I don't know why at forty-blah-blah years old I am finally learning stuff I really should have learned in my thirties (and preferably in my twenties; I mean it would have been nice to get it over with way back then), but here I am. All fresh and nearly fifty and finally figuring out that, Baby, your self-esteem had better be coming from the right place, or your writing life is going to be death on melba toast. And so will a lot of the rest of your life too.
Here's the thing: Like most people, I've survived some crazy stuff in life. I'm proud of it (not as proud as surviving a bird-beak to my back, or a weekend in Barsoom, but still. Proud.) I could be a whackadoo who spends her life wearing a tea-cozy on her head and banging on an old ceiling fan with a Harry Potter wand-replica whilst singing "I'm A Yankee Doodle Dandy" in Sanskrit. (Which would be a trick.) But I'm not. Mostly. And that's a good thing.
Yet somehow, I have reached a certain age--which, according to everything I read should render me altogether wise, mysterious, and alluring--and still find myself struggling with the ole self-image.
And that, as a writer, is disastrous.
Writing is solitary. Meaning, you don't do it in front of a crowd and you don't get a lot of instant feedback. If you're a member of a writer's group, you might get some feedback once or twice a month. But not every day. And if your group is full of your besties, then the feedback you are getting may not be entirely, shall we say, objective. Or even truthful. Nope. Most of the time as a writer you sit in front of your computer churning out words that people may or may not care about, and it is very possible that you will never know. An agent may never pick you up. Your blog may never gather a crowd. And if you do gather a crowd, they may be the shy quiet types who don't comment.
If your self-esteem is tied up in all of this--if at the end of the day you are writing (or doing anything, really) in order to fill yourself up with worth, it's gonna be a tough ride. I know. I tried it.

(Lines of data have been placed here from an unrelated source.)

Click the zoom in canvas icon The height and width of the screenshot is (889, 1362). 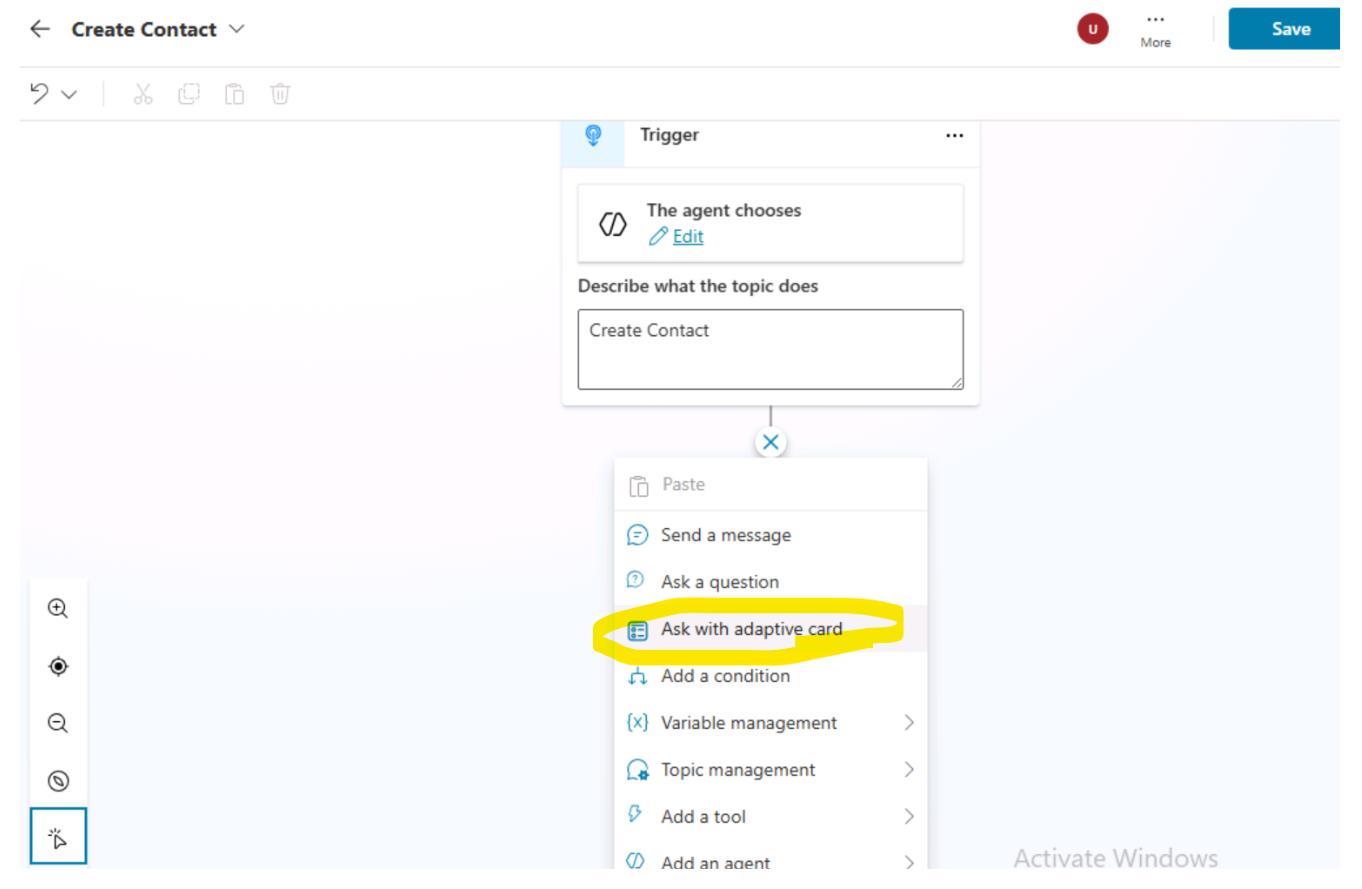pyautogui.click(x=58, y=608)
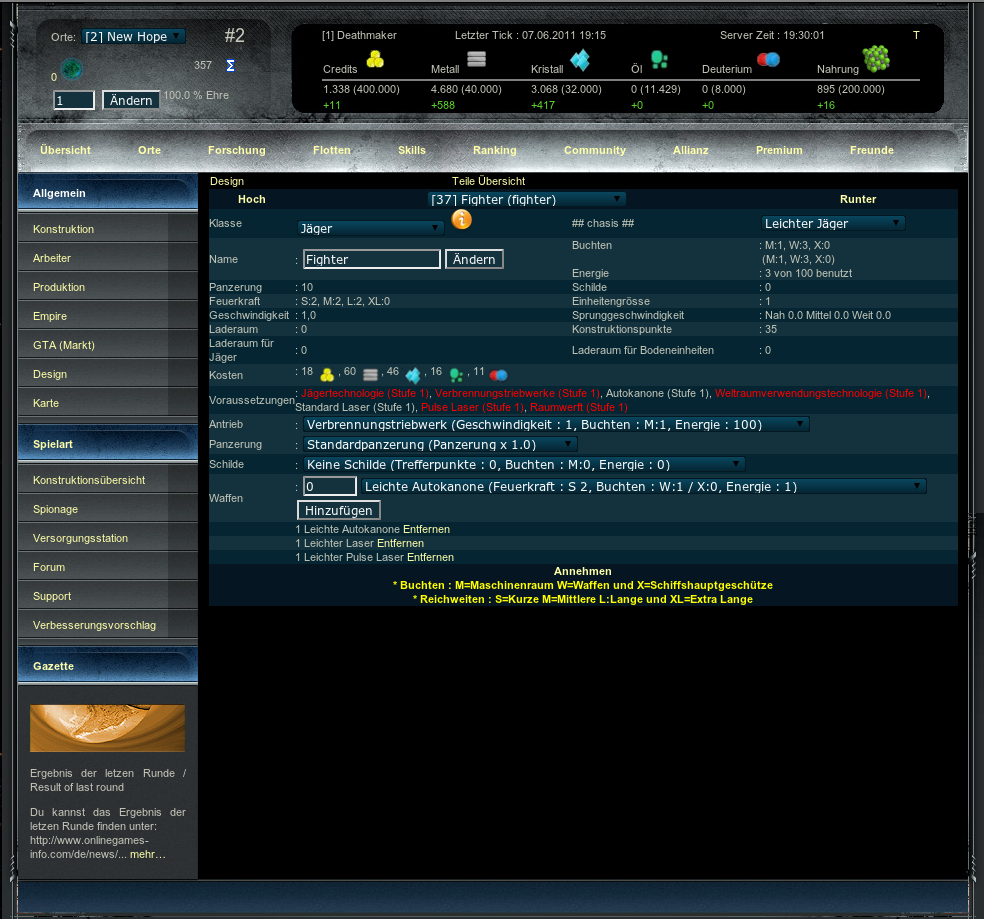The height and width of the screenshot is (919, 984).
Task: Go to the Allianz menu item
Action: click(690, 150)
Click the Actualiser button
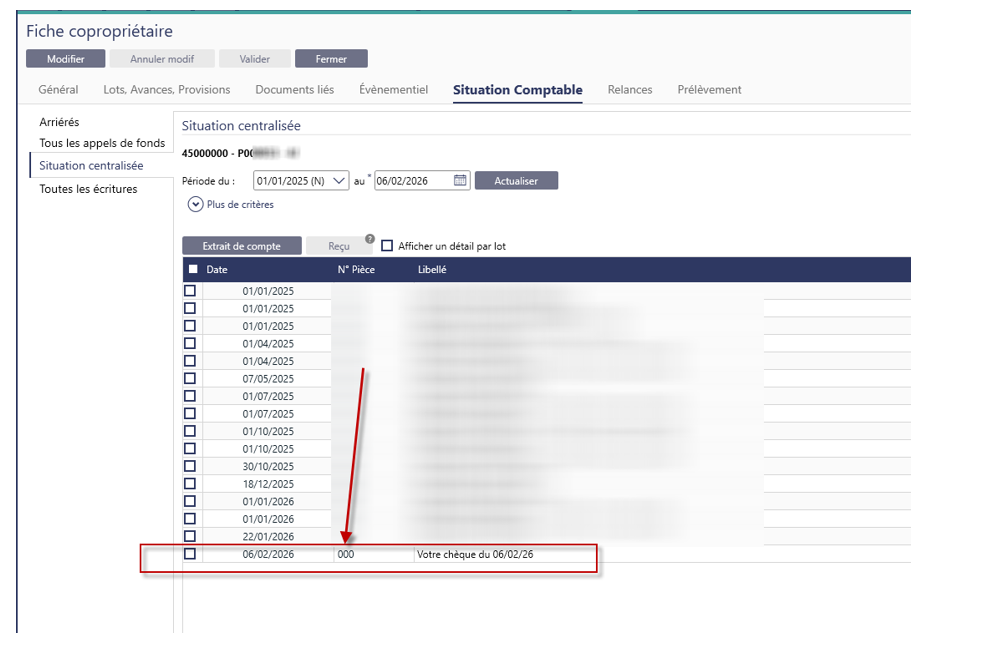995x657 pixels. pyautogui.click(x=516, y=181)
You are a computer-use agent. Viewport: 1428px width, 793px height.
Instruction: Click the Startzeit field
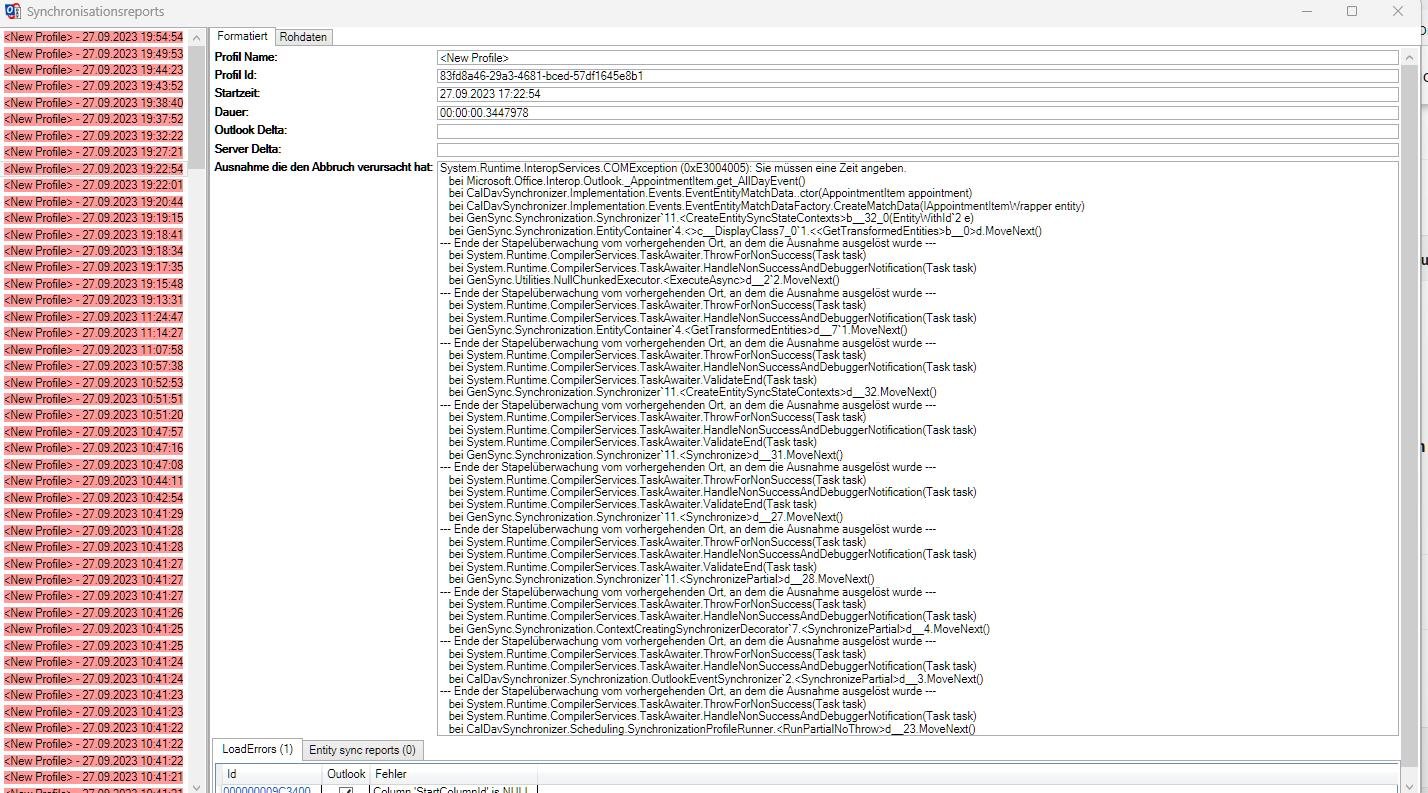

What happens is this: "OMIGOSH! I have followers! Wooot! People like me! I might succeed! Yay! Wait! I lost a follower! AAAUUUGH! Why? Why did they leave me? Was it something I said? Ooh, I got a compliment! WOW! I might be really cool and a great writer and probably I have awesome hair! How come no one commented on THAT post? Maybe it was badly written. Maybe it wasn't edgy enough. Maybe I'm out of touch. MAYBE I CAN'T WRITE. What? You liked my post? You, dear agent, would represent me because you like my style except the market is glutted with sparkly paranormals right now? YAY! I CAN WRITE! I'M THE NEXT JK ROWLING! I JUST NEED A NEW PLOT IDEA! GASP! I lost two Twitter followers! Maybe I offended them! I'M NOT THE PIONEER WOMAN! I can't write! ACK! I should quit! And my haircut is probably bad!
Yeah. That is exhausting. And not particularly productive. Instead, why not write, create, build, make, paint, choreograph, account, invent, act, sing, dance, engineer, medicate, bake, or whatever it is that you want to do--for the pure joy of doing it? Let the ends of your creating be the creating itself. Not you yourself. That way whatever you do will live longer. And so will you.
Here's what I think we should do instead: Go out there and love. Ourselves and others. Then once we're all full of esteem--because that's what love freely given does-- we go knock the socks off of a plot. That's what I'm working on. And I'm starting all over with a blank page creating the world of my book. Without my security attached. We'll see how it's different this time.